Epitope mapping of the E2 glycoprotein identifies a linear epitope proximal to the furin‐cleavage site
In order to identify linear epitopes within the E2 glycoprotein, a peptide library consisting of overlapping peptides was scanned with the pooled patients' plasma (Fig 2A). The library covered the entire E2 glycoprotein and consisted of 18‐mer peptides, each with an overlap of 10 amino acids. Analysis of pools combining 5 consecutive peptides revealed that the IgG‐response was most pronounced against the N′‐terminal part of the E2 glycoprotein (Pool P1). Only some minor reactivity was detected to the other regions of the protein (Pools P2, P10 and P11) (Fig 2A). Plasma samples were next assayed with the complete set of single peptides from each of the four active pools (Fig 2B). We found that the antibodies strongly recognized the first two peptides of pool 1. In a previous study, we established that the early IgG response against CHIKV is almost exclusively driven by antibodies of the IgG3 isotype (Kam et al, 2012). A very similar picture therefore emerged when anti‐IgG3 instead of anti‐IgG was used for detection (Fig 2C, Supporting information Fig 1B). Although the sensitivity of the IgG3 assay is generally weaker, the two peptides of pool 1 (P1‐1 and P1‐2) were clearly detectable, showing a slightly stronger titer for P1‐1.
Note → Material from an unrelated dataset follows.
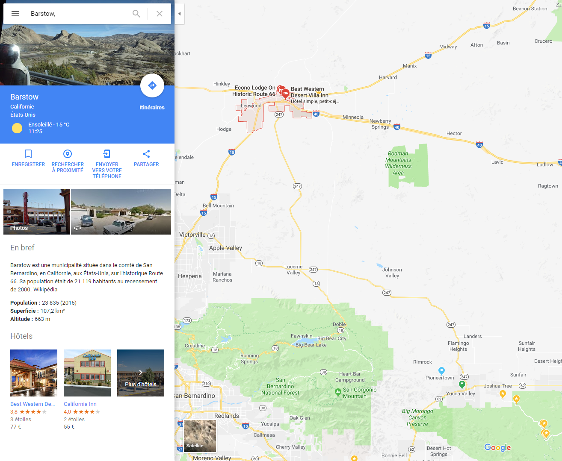This screenshot has width=562, height=461.
Task: Select Best Western Desert Villa Inn map pin
Action: (x=285, y=94)
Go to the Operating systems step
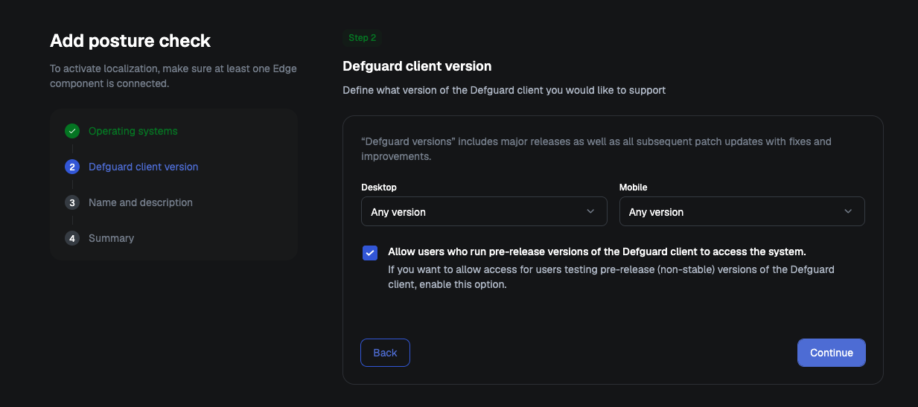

The strong response against the first two peptides suggested that the epitope (termed here ‘E2EP3’) should be present within the overlapping part of peptides P1‐1 and P1‐2. The sequence alignment revealed that the overlap (STKDNFNVYKATRPYLAH) is located proximal to the furin cleavage site. The site is required for the proteolytic generation of E2 and E3 glycoproteins from the common precursor protein (Ozden et al, 2008) and the ‘furin loop’ is conserved in alphaviruses (Ozden et al, 2008). The availability of the recent crystal structure of the CHIKV E1–E2 glycoprotein (Voss et al, 2010) further allowed the precise localization of E2EP3 epitope. In the mature E2 glycoprotein (Fig 3A), the amino acids of E2EP3 form the N‐terminal part of the molecule. This region is prominently exposed on the surface of the virus, forming a stalk that points away from the virus envelope (Fig 3A and B). Control peptides from other regions of the E2 glycoprotein did not detect any reactivity from the patients' plasma (Supporting information Fig 2A). Using a library of peptides containing a series of alanine‐substituted amino acids (Cunningham & Wells, 1989), we were able to identify both the core‐binding region as well as the key amino acids recognized by anti‐E2EP3 antibodies of patients' plasma. The result of the alanine‐scan (Fig 4A and Supporting information Fig 3) was in good correlation with the crystal structure (Fig 4B). Based on this data, the core‐binding region of E2EP3 comprises aa3‐10 (STKDNFNVYK), which represents the exposed part of the sequence (aa1‐3 were not resolved in the crystal structure).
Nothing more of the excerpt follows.